The Martian (2015) Review

A collective, laughing-at chuckle arose from those who follow such things when, on December 10th 2015, the Hollywood Foreign Press Association (who continue to ignore my applications for membership) announced Ridley Scott’s The Martian as a Golden Globe nominee for Best Motion Picture – Musical or Comedy. I hadn’t seen it yet at that point but I was certainly not alone in being stunned that a movie directed by possibly the most humorless human being in Hollywood could be nominated as the best comedy of the year. We’re talking about the man who directed Alien (1979), Blade Runner (1982), Gladiator (2000), Black Hawk Down, and Hannibal (both 2001, both awful for different reasons), whose 40-year career has produced laughs equal to the amount found in the average episode of Two and a Half Men. And it won.
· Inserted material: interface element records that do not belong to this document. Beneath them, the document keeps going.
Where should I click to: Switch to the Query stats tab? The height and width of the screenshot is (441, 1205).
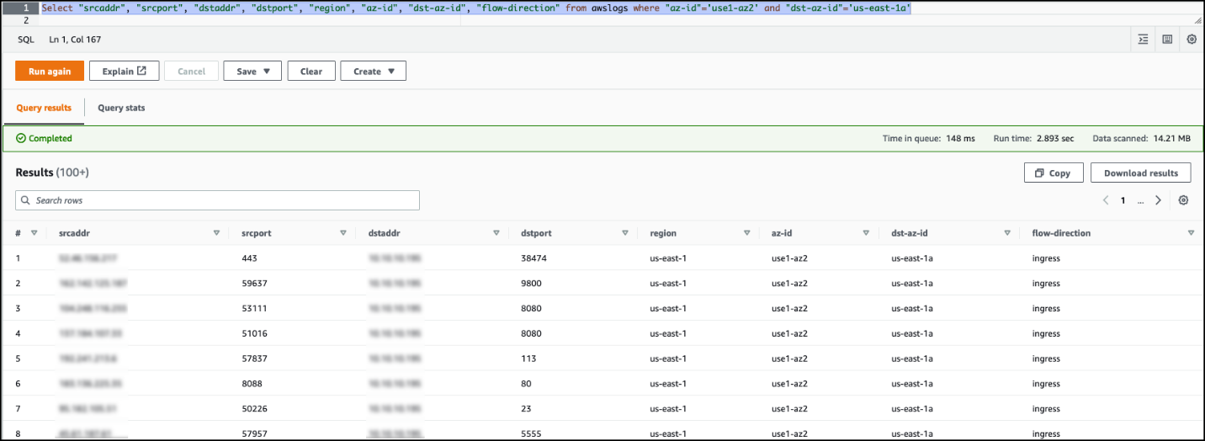click(121, 108)
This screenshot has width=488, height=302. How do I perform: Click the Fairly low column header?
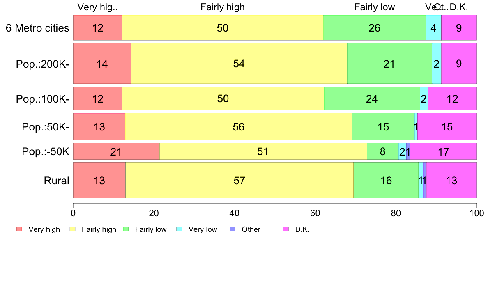[374, 7]
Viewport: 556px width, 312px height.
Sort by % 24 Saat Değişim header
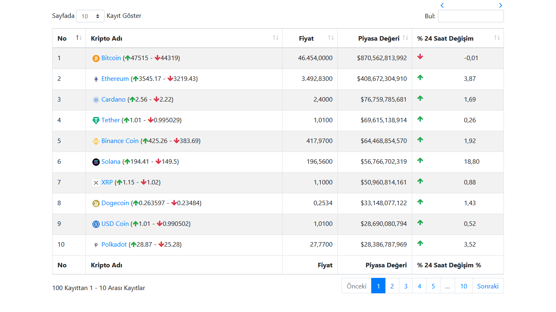point(458,38)
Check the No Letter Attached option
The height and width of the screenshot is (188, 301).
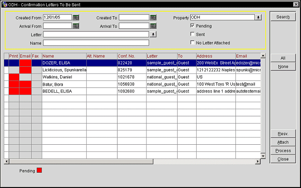193,43
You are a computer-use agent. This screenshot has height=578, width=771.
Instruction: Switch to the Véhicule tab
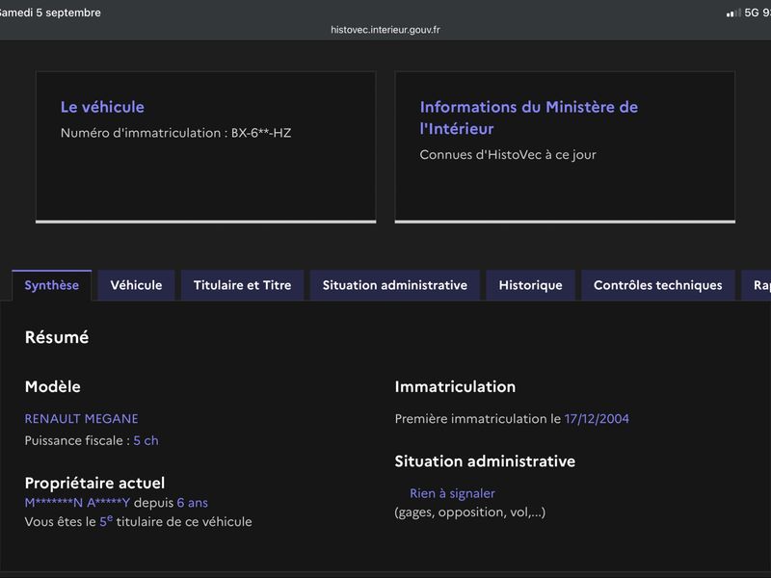[x=136, y=285]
Let’s get this out of the way though: the Golden Globes are a joke. Everyone is drunk (to which I do not object), there are entirely too many categories (to which I object strongly), and absolutely no one cares what those categories are or who wins them. I’d rather watch Tina Fey and Amy Poehler or Ricky Gervais do free-standing comedy for three hours. But at least they’re not the Grammys.

Anyway, the matter at hand: The Martian tells the story of Mark Watney (Matt Damon), a NASA botanist and crewmember of the cleverly-named Ares III mission to Mars. Watney is presumed dead after getting his shit ruined during a violent storm and left behind on the Red Planet by Commander Melissa Lewis (the always-awesome-even-with-a-hack-director Jessica Chastain) and the rest of the Ares crew (including Michael Peña and Kate Mara, who are criminally under-utilized, and Sebastian Stan, who is honestly unrecognizable to me without stupid floppy hair and a bionic arm). Watney ends up having to figure out a way to grow food and procure water on a planet that provides neither while a ragtag group of guys who wear suits (including Jeff Daniels as a NASA administrator who is the only complex character in the film and Chiwetel Ejiofor as the Mars mission’s director who somehow transformed from an Indian man to a Black man in the book-to-film transition) and a few others who don’t wear suits (including crazy-eyed Donald Glover as an “astrodynamicist” who devises the plan to rescue Watney in his pajamas and some white lady I’ve never heard of as the obviously-Korean-American Mindy Park who first notices that Watney is alive) tries to bring him back alive.

There was a point I at least intended to reach when I started this screed. In spite of the myriad faults of both the film itself and that dreadful-yet-somehow-exciting time of year known as Award Season, The Martian is an immensely enjoyable film that is more than deserving of the accolades it has received. Anchored by a brilliant (mostly solo) performance from Matt Damon and a strong screenplay from Cloverfield (2008)/Cabin in the Woods (2012) writer (also director of the latter) Drew Goddard, The Martian, whatever genre it might be, is undoubtedly one of last year’s best movies.